It looks like OpenSSL 1.0.1* supports DTLS over SCTP Due to upstream Bug #2535. I've got a patch that appears to work on both a Linux/AMD64 machine and Gentoo/FreeBSD VM. I'll need someone to double-check the use of the kernel_linux/kernel_FreeBSD USE flags in the LIB_DEPEND variable to make sure that's proper, as I can't find any specific documentation on the use of those special USE flags, nor the case of a feature common to two different OSes, but in different libraries.
Created attachment 373722 [details, diff]
OpenSSL SCTP/DTLS support.
I wonder if a virtual for sctp would be a better approach versus using the kernel_* flags. virtual/sctp could be satisfied by net-misc/lksctp-tools on Linux and sys-freebsd/freebsd-lib on FreeBSD.

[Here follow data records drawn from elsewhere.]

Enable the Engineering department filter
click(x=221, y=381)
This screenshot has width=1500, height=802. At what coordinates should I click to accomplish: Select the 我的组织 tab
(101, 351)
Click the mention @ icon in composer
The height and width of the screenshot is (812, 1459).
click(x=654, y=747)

ebuild patch seems reasonable. i know nothing about sctp though.
if that's the only change you need (to the ebuild), then feel free to commit to latest 1.0.1 and 1.0.2 versions. if you need a patch for the openssl sources, then it's a different story ...
Worth opening a discussion on -dev about a virtual/sctp and possibly an 'sctp' global USE flag first? It's one of the four IANA "General Purpose Protocols" (tcp, udp, sctp, and dccp). It's big in telephony networks (SCTP originally was developed to carry the SS7 stack over IP networks), but it's being looked at for a lot of other things. Might be a good idea to futureproof now rather than later.

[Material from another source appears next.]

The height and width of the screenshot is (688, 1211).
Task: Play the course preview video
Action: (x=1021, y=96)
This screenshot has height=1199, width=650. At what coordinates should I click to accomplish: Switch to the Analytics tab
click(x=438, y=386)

if we're the only consumer, for now let's just keep it in the ebuild. if it becomes more of a thing (like when USE=sctp transitions from a local to global flag), we can re-evaluate the virtual then.
Setting to IN_PROGRESS, because while I have an e-mail ready, I'm waiting for all the furor over Heartbleed to die down before changing anything.
(In reply to Joshua Kinard from comment #6)
> Setting to IN_PROGRESS, because while I have an e-mail ready, I'm waiting
> for all the furor over Heartbleed to die down before changing anything.
The dependency on net-misc/lksctp-tools should be changed to depend on at least net-misc/lksctp-tools-1.0.12, since emerging the package having
net-misc/lksctp-tools-1.0.11-r1 installed results in error due to SCTP_SENDER_DRY_EVENT being undeclared.
It looks to me it was added in lksctp-tools-1.0.12 release.
Commit message: Require recent lksctp-tools
I still have that virtual/sctp ebuild lying around for the Gentoo/FreeBSD case. Want me to still put that into the tree and lock the lksctp version there?